• Dataset:

========

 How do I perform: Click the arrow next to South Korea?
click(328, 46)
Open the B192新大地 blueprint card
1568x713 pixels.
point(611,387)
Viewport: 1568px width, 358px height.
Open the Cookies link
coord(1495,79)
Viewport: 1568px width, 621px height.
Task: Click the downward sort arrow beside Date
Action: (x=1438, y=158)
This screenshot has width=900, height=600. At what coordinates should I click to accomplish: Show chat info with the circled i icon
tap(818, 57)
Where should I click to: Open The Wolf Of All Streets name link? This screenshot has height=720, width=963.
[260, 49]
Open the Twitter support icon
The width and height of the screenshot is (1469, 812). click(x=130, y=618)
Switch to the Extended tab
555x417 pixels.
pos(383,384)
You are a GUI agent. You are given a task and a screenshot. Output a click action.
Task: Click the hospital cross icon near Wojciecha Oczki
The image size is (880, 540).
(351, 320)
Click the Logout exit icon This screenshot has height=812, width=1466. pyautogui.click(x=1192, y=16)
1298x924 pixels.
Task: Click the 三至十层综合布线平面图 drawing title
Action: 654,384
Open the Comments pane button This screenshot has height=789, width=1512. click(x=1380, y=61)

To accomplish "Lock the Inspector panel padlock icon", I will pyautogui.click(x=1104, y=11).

========

• How to complete this task:
Include in the answer nothing but an exact repetition of the lines from the one with "You are a GUI" through the end of the material.

• Response to the task:
You are a GUI agent. You are given a task and a screenshot. Output a click action.
Task: Click the hospital cross icon near Wojciecha Oczki
The image size is (880, 540).
(351, 320)
Click the Logout exit icon This screenshot has height=812, width=1466. pyautogui.click(x=1192, y=16)
1298x924 pixels.
Task: Click the 三至十层综合布线平面图 drawing title
Action: 654,384
Open the Comments pane button This screenshot has height=789, width=1512. click(x=1380, y=61)

To accomplish "Lock the Inspector panel padlock icon", I will pyautogui.click(x=1104, y=11).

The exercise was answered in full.